TO DO
Read through the material below and copy each line in which the word "Bíblia" occurs.
** Opening EXCERPTED DATA block **
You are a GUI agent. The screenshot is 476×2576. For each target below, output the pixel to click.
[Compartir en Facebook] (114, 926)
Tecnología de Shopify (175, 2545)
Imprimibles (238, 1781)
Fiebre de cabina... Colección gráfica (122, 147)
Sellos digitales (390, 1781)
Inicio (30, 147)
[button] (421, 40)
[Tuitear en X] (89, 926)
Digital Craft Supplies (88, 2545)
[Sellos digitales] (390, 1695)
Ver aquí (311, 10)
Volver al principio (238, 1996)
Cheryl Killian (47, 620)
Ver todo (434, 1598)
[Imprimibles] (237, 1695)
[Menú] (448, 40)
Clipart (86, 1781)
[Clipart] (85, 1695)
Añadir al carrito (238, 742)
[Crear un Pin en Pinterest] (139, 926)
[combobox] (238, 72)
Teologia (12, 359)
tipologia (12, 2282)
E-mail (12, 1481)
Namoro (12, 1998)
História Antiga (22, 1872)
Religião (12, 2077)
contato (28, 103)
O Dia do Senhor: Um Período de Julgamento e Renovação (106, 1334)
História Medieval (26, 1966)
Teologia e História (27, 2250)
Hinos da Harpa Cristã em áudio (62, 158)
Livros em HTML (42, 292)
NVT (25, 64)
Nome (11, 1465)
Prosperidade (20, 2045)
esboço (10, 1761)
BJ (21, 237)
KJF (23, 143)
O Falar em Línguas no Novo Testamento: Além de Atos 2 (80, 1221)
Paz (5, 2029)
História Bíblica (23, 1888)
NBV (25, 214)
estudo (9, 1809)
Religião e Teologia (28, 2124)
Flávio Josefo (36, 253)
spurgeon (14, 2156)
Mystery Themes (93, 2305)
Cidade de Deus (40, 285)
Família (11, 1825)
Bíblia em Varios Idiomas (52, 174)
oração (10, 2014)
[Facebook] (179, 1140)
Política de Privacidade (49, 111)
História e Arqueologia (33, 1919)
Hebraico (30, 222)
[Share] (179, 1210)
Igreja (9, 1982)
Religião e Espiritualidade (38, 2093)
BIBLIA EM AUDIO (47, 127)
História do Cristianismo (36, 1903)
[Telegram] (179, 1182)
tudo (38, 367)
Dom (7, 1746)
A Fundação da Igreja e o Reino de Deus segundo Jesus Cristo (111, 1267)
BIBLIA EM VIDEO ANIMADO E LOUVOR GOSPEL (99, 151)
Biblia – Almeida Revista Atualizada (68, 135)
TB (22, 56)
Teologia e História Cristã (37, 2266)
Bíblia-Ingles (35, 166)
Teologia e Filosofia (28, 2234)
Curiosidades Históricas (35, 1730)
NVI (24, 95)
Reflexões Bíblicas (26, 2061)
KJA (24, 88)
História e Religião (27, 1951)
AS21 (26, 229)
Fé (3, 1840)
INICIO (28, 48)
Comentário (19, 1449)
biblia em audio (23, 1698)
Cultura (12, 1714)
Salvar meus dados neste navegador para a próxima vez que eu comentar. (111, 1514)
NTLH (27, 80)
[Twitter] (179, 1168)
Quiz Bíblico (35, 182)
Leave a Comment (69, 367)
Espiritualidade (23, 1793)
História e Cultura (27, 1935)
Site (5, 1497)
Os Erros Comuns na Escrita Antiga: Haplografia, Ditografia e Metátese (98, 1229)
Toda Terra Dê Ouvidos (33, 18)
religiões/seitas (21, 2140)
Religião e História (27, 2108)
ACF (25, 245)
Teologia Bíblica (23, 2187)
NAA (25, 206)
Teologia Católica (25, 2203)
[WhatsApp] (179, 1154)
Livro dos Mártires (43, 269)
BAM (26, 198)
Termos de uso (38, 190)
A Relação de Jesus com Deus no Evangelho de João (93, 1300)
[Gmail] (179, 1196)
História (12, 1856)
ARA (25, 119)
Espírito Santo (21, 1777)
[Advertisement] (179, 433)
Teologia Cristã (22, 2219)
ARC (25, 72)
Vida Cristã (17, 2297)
** Closing EXCERPTED DATA block **
RESULT
Bíblia em Varios Idiomas (52, 174)
Bíblia-Ingles (35, 166)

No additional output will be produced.